A vegetable, on the other hand, is any edible herbaceous plant part: stalks (rhubarb, celery), roots (carrot, radish), tubers (potato, yam), buds (Brussels sprouts) or flowers (broccoli, cauliflower). Of course, if you’re speaking practically rather than botanically, a good many fruits (tomatoes, et al.) pass as vegetables, too.
A mushroom is the fleshy, aboveground, spore-bearing part of a fungus, most of which grows as stringy filaments underground or in decaying organic matter. There are some 5,000 species of mushrooms in the United States. About 600 are notably edible — ranging from not bad to downright delicious. The vast majority of the others are too tough or bland to bother with. A few hundred are toxic to one degree or another, but not fatally so. A handful of species can kill you.
The term “toadstool” is commonly applied to poisonous mushrooms. It’s a holdover from the days when people believed a mushroom became poisonous when a toad sat under or on it. To serious mushroom hunters, though, the term “toadstool” is an antiquated epithet, more often than not unfairly applied to perfectly well-behaved mushrooms, and a dangerous generalization to boot. There simply is no broad, easily recognized group of harmful, poisonous fungi. The only way to tell an edible from a toxic is to learn the fine art of individual mushroom identification. For starters, get a good field guide (my favorite is Mushrooms of North America by Orson K. Miller Jr.). Best of all, find an experienced mushroomer willing to teach you.

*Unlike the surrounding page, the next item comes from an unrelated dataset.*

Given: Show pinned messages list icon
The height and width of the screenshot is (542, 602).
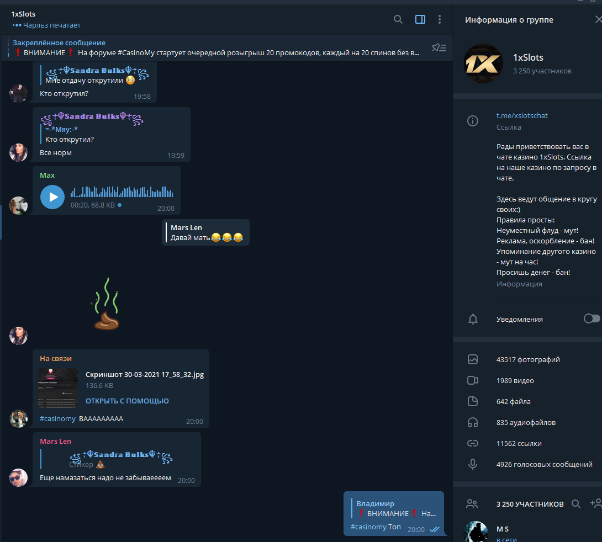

Their names are confusingly similar, and both kinds of creatures are fuzzy little mammals with bad reputations for dastardly deeds in lawns and gardens — but that’s pretty much where their common characteristics end.
Moles are biological digging machines with velvety-furred, broad-shouldered, cylindrical bodies designed for subterranean tunneling. In most species, the eyes and ears are pinhead-size or not visible at all. You certainly will notice, however, a mole’s fleshy, flexible snout and broad, clawlike forefeet, which it uses like shovels to scoop aside dirt as it forges forward through earth. Alternating four- to five-hour shifts of digging with slightly shorter rest periods, a mole can excavate up to 100 feet of tunnels in a day as it searches for grubs, slugs and earthworms. As insectivores, moles may create unsightly mounded ridges in your lawn, but they have no interest in your plants and actually help aerate your soil.
Voles, on the other hand, are beady-eyed, twitchy-whiskered rodents with insatiable vegetarian appetites. If your flower bulbs and shrub roots are being eaten, or if the bark on young trees is gnawed up to 8 inches above ground, voles are the likely culprits. Resembling mice but with shorter tails, voles — depending on the species — may tunnel underground, travel along pathways pummeled amid dried grasses or leaves, or take the subways already dug by moles.
Ecologically, the most significant difference between moles and voles is their reproductive rate. Mother moles produce one litter of three to five young per year. A female vole, on the other hand, annually bears five to 10 litters of up to nine babies each … all of which can breed within about a month. Voles, the primary plant-to-protein converters in numerous food chains, are the bite-size staple upon which many a predator depends.